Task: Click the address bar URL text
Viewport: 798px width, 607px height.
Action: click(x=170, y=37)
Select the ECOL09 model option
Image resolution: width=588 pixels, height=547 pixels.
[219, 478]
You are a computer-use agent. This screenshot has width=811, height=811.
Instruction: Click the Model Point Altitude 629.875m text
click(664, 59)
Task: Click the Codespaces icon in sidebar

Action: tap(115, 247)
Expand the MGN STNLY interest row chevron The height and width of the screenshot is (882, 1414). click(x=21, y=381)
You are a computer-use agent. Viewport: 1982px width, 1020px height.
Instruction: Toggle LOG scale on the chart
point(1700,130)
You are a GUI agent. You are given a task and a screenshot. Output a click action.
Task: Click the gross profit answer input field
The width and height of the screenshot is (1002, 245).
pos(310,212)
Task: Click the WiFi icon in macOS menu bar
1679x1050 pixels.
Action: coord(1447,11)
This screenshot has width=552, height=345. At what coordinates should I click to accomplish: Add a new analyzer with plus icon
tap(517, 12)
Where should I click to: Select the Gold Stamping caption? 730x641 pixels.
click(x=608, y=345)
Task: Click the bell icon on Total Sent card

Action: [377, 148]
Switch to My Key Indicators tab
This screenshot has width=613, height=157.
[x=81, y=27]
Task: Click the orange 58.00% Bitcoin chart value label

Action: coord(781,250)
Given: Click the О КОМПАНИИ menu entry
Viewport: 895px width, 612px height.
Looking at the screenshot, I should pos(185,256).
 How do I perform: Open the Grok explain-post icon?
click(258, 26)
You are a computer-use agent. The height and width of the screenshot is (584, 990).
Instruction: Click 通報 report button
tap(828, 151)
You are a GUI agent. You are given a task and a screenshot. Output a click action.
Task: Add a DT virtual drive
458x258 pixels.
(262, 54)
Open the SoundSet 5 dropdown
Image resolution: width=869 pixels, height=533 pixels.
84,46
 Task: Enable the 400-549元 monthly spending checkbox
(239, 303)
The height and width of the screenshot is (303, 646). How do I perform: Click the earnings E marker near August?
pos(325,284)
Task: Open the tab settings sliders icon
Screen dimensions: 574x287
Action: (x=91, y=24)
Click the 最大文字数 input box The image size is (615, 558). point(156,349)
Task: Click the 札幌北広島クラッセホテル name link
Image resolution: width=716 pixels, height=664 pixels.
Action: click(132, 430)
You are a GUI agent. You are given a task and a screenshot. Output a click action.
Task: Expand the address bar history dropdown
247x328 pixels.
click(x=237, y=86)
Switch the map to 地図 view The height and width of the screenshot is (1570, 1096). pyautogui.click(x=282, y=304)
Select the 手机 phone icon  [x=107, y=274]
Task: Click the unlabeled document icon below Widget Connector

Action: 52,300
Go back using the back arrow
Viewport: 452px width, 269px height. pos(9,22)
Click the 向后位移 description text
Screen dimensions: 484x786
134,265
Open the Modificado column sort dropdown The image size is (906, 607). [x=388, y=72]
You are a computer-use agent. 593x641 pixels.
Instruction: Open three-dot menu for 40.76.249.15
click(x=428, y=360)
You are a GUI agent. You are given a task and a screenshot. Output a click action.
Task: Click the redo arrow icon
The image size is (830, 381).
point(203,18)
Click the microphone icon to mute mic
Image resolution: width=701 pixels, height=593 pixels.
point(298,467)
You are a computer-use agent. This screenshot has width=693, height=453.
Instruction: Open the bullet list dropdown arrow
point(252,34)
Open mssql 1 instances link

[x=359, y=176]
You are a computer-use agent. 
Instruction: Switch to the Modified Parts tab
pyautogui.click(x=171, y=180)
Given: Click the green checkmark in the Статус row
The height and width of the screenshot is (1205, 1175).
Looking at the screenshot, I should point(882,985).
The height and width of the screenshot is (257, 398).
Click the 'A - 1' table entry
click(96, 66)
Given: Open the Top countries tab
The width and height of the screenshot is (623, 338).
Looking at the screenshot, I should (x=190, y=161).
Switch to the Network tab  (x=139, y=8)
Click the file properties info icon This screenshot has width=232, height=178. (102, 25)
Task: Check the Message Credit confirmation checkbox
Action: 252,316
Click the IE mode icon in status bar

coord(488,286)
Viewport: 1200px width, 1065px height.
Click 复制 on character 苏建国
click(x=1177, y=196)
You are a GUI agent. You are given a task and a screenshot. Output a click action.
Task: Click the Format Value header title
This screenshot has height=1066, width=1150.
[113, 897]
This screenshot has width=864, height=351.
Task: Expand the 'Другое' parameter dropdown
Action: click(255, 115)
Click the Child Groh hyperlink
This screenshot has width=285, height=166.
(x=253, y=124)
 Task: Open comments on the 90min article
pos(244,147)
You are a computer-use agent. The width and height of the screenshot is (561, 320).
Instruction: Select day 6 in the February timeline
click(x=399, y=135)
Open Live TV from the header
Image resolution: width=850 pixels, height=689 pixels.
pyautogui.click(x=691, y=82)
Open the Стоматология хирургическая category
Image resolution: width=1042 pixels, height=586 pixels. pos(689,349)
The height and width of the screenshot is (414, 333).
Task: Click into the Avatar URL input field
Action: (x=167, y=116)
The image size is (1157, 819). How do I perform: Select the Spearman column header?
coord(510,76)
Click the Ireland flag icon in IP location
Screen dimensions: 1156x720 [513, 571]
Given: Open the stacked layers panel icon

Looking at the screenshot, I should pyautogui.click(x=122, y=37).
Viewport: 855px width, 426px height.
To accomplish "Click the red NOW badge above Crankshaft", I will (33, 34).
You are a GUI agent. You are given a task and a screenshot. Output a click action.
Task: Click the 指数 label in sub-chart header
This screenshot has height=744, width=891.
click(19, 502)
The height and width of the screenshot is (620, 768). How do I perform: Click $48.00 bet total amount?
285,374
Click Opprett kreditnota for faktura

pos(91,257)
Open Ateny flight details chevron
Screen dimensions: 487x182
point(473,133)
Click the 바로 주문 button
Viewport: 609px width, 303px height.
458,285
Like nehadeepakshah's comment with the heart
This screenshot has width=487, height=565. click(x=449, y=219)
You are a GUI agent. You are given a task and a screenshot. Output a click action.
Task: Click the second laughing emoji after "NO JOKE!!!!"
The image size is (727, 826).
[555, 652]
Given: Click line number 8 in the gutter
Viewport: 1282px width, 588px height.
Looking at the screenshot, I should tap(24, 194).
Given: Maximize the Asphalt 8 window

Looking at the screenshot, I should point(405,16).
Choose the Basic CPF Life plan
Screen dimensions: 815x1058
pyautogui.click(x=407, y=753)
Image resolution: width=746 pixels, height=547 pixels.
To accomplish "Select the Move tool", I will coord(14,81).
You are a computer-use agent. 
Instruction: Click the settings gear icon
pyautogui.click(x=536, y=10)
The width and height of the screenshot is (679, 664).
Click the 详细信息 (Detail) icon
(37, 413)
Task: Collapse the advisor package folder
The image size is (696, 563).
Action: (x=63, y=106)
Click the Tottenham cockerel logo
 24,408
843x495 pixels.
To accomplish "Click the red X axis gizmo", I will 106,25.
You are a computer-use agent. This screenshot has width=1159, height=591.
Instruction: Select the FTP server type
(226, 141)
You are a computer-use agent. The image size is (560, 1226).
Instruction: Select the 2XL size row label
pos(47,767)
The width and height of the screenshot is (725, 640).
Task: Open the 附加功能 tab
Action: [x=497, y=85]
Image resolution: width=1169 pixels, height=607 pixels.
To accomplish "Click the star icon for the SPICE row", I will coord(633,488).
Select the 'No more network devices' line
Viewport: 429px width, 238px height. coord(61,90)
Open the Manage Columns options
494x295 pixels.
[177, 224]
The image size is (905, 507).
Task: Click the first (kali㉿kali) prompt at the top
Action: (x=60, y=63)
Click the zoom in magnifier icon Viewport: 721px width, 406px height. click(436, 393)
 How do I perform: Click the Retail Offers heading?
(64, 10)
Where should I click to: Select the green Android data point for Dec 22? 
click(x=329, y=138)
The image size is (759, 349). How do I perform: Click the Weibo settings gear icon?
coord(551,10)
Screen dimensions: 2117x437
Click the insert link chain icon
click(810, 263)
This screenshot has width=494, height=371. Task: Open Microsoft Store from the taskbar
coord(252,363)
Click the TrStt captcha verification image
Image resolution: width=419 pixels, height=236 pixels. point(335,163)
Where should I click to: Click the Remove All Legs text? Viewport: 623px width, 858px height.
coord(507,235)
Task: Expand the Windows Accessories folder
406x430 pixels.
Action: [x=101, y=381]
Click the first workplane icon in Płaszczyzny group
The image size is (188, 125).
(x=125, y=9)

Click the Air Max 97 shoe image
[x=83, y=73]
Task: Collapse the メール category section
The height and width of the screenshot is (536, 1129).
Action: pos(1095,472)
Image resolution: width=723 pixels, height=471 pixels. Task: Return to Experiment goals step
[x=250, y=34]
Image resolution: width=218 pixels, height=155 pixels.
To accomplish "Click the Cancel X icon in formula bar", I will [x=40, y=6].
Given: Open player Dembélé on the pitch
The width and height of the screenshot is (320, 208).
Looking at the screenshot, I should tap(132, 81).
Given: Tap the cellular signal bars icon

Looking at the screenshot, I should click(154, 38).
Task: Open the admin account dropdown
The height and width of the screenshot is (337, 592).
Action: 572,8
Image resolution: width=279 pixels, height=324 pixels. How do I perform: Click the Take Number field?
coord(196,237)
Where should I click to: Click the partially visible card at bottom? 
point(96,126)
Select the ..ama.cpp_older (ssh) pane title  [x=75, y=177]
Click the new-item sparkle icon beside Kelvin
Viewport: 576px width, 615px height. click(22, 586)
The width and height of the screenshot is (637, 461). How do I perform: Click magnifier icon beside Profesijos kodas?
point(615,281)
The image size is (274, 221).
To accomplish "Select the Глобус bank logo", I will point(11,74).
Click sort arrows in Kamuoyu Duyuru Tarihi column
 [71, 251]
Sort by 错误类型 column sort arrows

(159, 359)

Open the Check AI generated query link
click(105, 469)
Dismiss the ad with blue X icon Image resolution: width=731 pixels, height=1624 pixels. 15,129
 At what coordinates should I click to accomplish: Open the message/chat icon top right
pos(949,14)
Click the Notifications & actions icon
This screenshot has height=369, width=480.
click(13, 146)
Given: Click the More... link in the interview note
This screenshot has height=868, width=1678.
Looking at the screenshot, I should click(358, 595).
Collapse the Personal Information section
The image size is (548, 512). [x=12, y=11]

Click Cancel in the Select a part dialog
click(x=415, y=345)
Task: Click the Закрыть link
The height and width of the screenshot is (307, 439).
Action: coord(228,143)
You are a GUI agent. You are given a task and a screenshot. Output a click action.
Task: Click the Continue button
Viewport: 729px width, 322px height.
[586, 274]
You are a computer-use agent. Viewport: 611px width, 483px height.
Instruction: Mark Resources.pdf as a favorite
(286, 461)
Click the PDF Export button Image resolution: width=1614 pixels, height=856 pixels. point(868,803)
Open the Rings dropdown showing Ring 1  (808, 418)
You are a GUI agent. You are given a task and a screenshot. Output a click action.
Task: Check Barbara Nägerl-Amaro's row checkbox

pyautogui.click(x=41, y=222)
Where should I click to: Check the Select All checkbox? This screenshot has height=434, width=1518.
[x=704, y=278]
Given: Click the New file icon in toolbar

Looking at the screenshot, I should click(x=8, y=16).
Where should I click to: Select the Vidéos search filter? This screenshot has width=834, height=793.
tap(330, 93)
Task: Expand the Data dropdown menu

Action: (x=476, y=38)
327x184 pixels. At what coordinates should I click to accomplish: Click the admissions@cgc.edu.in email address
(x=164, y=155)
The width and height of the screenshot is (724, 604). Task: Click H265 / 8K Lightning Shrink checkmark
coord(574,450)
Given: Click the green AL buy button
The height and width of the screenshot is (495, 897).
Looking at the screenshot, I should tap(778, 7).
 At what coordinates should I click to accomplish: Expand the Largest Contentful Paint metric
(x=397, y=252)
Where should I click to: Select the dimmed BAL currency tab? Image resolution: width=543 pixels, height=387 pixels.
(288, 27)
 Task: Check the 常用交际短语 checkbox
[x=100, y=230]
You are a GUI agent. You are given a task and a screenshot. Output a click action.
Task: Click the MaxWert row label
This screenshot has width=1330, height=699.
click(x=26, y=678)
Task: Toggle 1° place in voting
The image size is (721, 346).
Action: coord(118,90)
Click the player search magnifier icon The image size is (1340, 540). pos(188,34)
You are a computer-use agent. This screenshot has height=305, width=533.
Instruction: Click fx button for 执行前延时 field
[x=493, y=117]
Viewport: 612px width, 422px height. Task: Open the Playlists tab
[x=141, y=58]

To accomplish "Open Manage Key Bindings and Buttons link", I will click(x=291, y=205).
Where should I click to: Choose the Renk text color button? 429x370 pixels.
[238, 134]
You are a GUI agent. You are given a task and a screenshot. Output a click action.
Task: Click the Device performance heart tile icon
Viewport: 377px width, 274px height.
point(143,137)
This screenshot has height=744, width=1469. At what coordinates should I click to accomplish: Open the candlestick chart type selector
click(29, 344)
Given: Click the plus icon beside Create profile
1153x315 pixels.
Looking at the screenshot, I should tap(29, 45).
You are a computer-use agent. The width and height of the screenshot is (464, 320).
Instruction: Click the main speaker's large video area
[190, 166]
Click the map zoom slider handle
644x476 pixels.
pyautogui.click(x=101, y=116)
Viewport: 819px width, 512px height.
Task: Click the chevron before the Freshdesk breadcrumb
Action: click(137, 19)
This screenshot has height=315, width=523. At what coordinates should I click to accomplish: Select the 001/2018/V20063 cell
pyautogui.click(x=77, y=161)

__Exercise requirements__
Wherever the string "player" occurs in the records above, copy that line.

__Task response__
Given: Open player Dembélé on the pitch
Click the player search magnifier icon The image size is (1340, 540). pos(188,34)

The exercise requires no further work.